Seismicity continues to migrate northward. Seismicity is now concentrated on the tip of the dike extending five kilometers (three miles) beyond the edge of the Dyngjujökull glacier, an Advisory Board of scientists concluded today.

“The dike beneath Dyngjujökull is now thought to be close to 40 km long. Modelling of GPS data indicates that about 50 million cubic meters of magma have added to the volume in the last 24 hours,” said the Advisory Board.

Currently, the scientists consider three scenarios most likely:

1 – The migration of magma could stop, with a gradual reduction in seismic activity.

2 – The dike could reach the surface of the crust, starting an eruption. In this scenario, it is most likely that the eruption would be near the northern tip of the dike. This would most likely produce an effusive lava eruption with limited explosive, ash-producing activity.

3 – An alternate scenario would be the dike reaching the surface where a significant part, or all, of the fissure is beneath the glacier. This would most likely produce a flood in Jökulsá á Fjöllum, Iceland’s second longest river, and perhaps explosive, ash-producing activity.

glacier

Dyngjujökull glacier as seen from IMO’s web-camera. Scientist measures seismic activity on a field trip August 17, 2014. (Photo courtesy IMO)

Other scenarios cannot be excluded, such as an eruption inside the Bárdarbunga caldera. This is possible but presently considered to be less likely, said the Advisory Board.

There are about 30 known central volcanos, or volcanic systems, in Iceland. Bárðarbunga, about 2,000 meters (6,560 feet) above sea-level, is one of them.

A caldera in the volcano’s crown, 11 km long on the longer side, is covered with approximately 850 meter-thick (2,788 foot-thick) glacial ice.

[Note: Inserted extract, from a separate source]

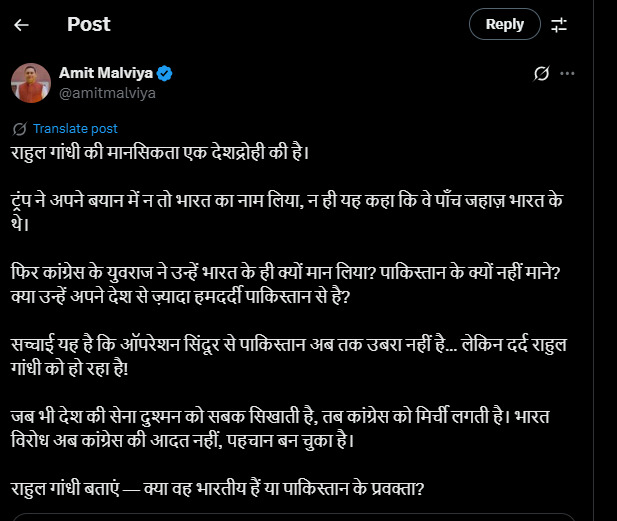Click the Translate post link

75,129
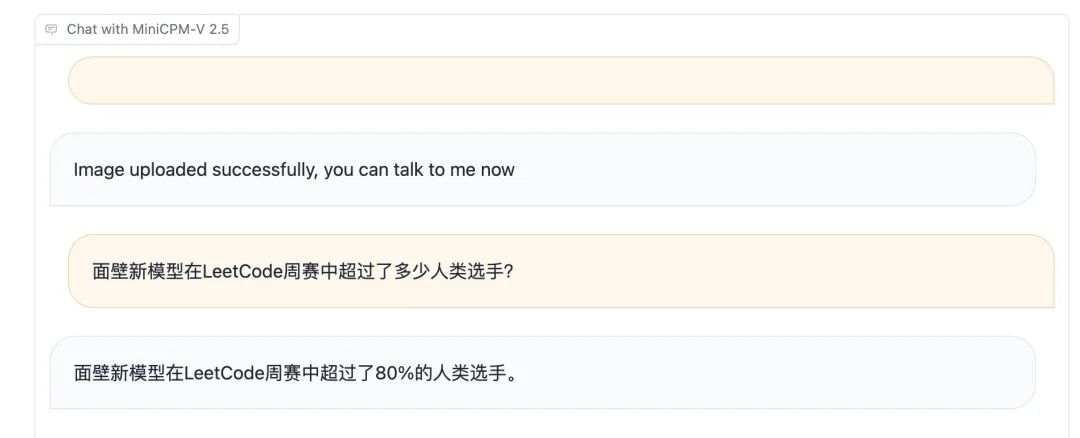Click the chat bubble icon beside the chatbot label
1080x438 pixels.
pyautogui.click(x=51, y=30)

Eruptions related to the central volcano can occur anywhere in the caldera, on the sides of the volcano and also in the fissure swarms surrounding the volcano, for a distance up to 100 kilometers (62 miles) away.

Over the last seven years seismic activity has been gradually increasing in Bárðarbunga and the fissure swarm to the north of the volcano. This activity dropped down at the Grímsvötn eruption in May 2011, but soon after, the activity started to gradually increase again.

Icelandic scientists say that immense eruptions and explosive eruptions are a possibility in the system with imminent threat of ice melting in great magnitude causing a huge glacial outburst flood.